It isnt a very nice thing to experience... but all i can do is lift my head up high and get on with life because i cant change what has happened and i couldnt do a thing about it back then ... and they dont investigate why it happened untill you have 3 or more miscarriages which is stupid .. they just class it as bad luck as it is a very common thing. 
My stepdads sister had 9 miscariages ... and then had 3 children .. i couldnt even bare to imagain 9!! 
People inspire me and motivate me to not feel so down and sorry for my self because even though it is so painful and heartbreaking there is people who have gone through so much worse, and they inspire me to keep my head held high and get on with life.
It is scarey the thought of ever been pregnant again .. i am so very scared of having a 3rd miscarriage, but i am afraid life will be life and it is a bumpy ride.. after the darkest of days there is always a brighter tomorrow! 
I hope you feel better soon xx


----------



## froliky2011

Elm - I am better. I had my first negative pregnancy test today. Moving forward. How are you? I actually am very lucky. The most difficult part for me was definitely the emotional and mental. I actually felt "myself" again today (1 week after the doctor told me the news). I have a scan next week to check my ovulation/egg and acupuncture scheduled for Monday night. Feeling better.


----------



## laurielynn88

niccy1991 said:


> It isnt a very nice thing to experience... but all i can do is lift my head up high and get on with life because i cant change what has happened and i couldnt do a thing about it back then ... and they dont investigate why it happened untill you have 3 or more miscarriages which is stupid .. they just class it as bad luck as it is a very common thing.
> My stepdads sister had 9 miscariages ... and then had 3 children .. i couldnt even bare to imagain 9!!
> People inspire me and motivate me to not feel so down and sorry for my self because even though it is so painful and heartbreaking there is people who have gone through so much worse, and they inspire me to keep my head held high and get on with life.
> It is scarey the thought of ever been pregnant again .. i am so very scared of having a 3rd miscarriage, but i am afraid life will be life and it is a bumpy ride.. after the darkest of days there is always a brighter tomorrow!
> I hope you feel better soon xx

WOW. 9?! My best friend had 3 but she has lupus. and she also has 2 boys, who were born premature. It's crazy how this works. When I first got pregnant I was just worried about the baby having a possible defect of some kind. It never crossed my mind that I would miscarry. So they haven't tested you to see why you keep having them? That would annoy me. Thanks for the support, and I hope they 3rd time is a charm for you!


----------



## laurielynn88

froliky2011 said:


> Elm - I am better. I had my first negative pregnancy test today. Moving forward. How are you? I actually am very lucky. The most difficult part for me was definitely the emotional and mental. I actually felt "myself" again today (1 week after the doctor told me the news). I have a scan next week to check my ovulation/egg and acupuncture scheduled for Monday night. Feeling better.
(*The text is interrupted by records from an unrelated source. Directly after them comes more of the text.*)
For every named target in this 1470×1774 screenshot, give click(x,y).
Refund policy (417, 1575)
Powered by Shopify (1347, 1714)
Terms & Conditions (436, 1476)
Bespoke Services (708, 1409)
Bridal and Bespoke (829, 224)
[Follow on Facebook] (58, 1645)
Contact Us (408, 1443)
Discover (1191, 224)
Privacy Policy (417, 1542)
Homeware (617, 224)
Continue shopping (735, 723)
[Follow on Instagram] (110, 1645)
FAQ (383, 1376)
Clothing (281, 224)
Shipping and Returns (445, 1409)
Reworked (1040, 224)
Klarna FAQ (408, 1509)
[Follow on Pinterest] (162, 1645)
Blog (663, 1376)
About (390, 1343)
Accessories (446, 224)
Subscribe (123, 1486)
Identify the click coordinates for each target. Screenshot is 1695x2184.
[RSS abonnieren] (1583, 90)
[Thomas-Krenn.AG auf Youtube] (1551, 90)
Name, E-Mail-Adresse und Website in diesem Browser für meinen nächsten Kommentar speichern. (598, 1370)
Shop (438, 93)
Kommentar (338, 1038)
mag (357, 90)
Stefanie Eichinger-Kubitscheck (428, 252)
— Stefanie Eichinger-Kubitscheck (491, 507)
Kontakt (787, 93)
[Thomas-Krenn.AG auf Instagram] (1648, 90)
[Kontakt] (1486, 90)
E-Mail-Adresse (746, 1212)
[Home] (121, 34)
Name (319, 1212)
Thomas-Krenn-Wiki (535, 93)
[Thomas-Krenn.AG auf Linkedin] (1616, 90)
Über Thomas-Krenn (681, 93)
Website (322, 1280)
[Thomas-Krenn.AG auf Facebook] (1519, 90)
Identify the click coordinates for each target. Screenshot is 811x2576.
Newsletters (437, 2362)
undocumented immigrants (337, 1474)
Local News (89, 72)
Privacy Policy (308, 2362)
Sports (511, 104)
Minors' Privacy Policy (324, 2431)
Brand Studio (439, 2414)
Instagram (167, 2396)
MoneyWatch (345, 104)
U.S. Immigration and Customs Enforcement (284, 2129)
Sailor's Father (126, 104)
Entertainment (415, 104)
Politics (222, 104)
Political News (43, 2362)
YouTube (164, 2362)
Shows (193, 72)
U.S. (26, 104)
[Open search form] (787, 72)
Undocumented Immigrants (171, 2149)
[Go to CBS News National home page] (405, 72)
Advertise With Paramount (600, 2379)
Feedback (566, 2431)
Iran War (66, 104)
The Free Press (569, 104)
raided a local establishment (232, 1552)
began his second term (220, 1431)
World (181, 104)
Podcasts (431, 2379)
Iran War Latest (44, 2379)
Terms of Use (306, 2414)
Was this the first miscarriage you had? I wouldn't get out of bed for 2 days after I found out I lost the baby, but it's been getting easier. I don't know what I'd do without my oldest step-son to keep me occupied. My husband has been really great but I don't think he really knows what to say or do about the situation either. Have you had a baby before?


----------



## laurielynn88

WelshOneEmma said:


> Sorry for everyone able to post in this forum :hugs:
> 
> I had a small amount of bleeding and had a scan the next day. I had already had bleeding when 6w and had a scan and we saw the heartbeat, so it was a major shock when scanned at 10w (20th Jan) to be told baby had died not long after first scan (i was still having symptoms, pos test etc so thought scan would just put fears to rest). That night I started bleeding properly. I wanted to avoid D&C so thought this was good. Went back 10 days later and it was still in there, despite bleeding - alot. i had pains but they were like period pains (i have quite heavy periods). Lost a few large clots but thought this was it.
> 
> 10 days ago i woke up in AGONY at about 2.30am. I have never felt pain like it. Blood was pouring from me - i felt like i was wetting myself. Hubby took me to A&E who sent me up to gynae ward where they gave me morphine - that helped a lot! Apparently i was contracting but my cervix was closed, so they gave me something to stop the contracting.
> 
> Later that day they gave me a D&C as they scanned me and it was STILL in there. According to my notes my uterus was the size of a 12 week pregnancy (if i was still pregnant i would have been 13w) and i had my first negative test 4 days after the D&C. i stopped bleeding yesterday.
> 
> Personally, i wish i had had the D&C earlier as i feel drained. However i didnt want to admit what had happened and hoped they had made a mistake. But i also seemed to bleed alot longer than others. If it had happened like my friends (over in 4 days) i would obviously be happy with natural.
> 
> Its whatever feels right for you. Just dont discount anything.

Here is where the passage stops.